Ketidak disiplinan dan kurang tertibnya orang tua dalam mendidik anak akan membuat anak juga tidak disiplin dan tertib dalam menjalani hidupnya. Orang tua dan para pendidik harus menanamkan hidup disiplin dan tertib sejak usia dini sehingga anak terbiasa hidup disiplin dan tertib dalam menunaikan tugas-tugas harian terutama yang terkait dengan kewajiban agama dan ibadah kepada Alloh, tugas rumah dan tugas sekolahan. Anak harus dilatih untuk membiasakan shalat fardhu tepat waktu dan anak laki-laki diperintahkan shalat dimasjid, melatih diri untuk berpuasa serta mentaati perintah orang tua dalam kebaikan bukan dalam kemaksiatan.

> Data
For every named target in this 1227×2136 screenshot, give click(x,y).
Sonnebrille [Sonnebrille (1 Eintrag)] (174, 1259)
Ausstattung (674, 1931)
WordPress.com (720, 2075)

> Daftar Tugas
a) Menurut teks tentang disiplin anak, mengapa orang tua dan para pendidik perlu menanamkan hidup disiplin dan tertib sejak usia dini? Jelaskan dalam satu sampai tiga kalimat.
b) Ketik ulang bagian teks tentang disiplin anak, mulai dari "Ketidak disiplinan dan" dan terus sampai "bukan dalam kemaksiatan.", tanpa mengubah apa pun.
Jawablah hanya berdasarkan teks di atas.

> Daftar Jawaban
a) Orang tua dan para pendidik perlu melakukannya supaya anak terbiasa hidup disiplin dan tertib dalam menunaikan tugas-tugas harian. Tugas itu terutama yang terkait dengan kewajiban agama dan ibadah kepada Alloh, tugas rumah, dan tugas sekolahan.

b)
Ketidak disiplinan dan kurang tertibnya orang tua dalam mendidik anak akan membuat anak juga tidak disiplin dan tertib dalam menjalani hidupnya. Orang tua dan para pendidik harus menanamkan hidup disiplin dan tertib sejak usia dini sehingga anak terbiasa hidup disiplin dan tertib dalam menunaikan tugas-tugas harian terutama yang terkait dengan kewajiban agama dan ibadah kepada Alloh, tugas rumah dan tugas sekolahan. Anak harus dilatih untuk membiasakan shalat fardhu tepat waktu dan anak laki-laki diperintahkan shalat dimasjid, melatih diri untuk berpuasa serta mentaati perintah orang tua dalam kebaikan bukan dalam kemaksiatan.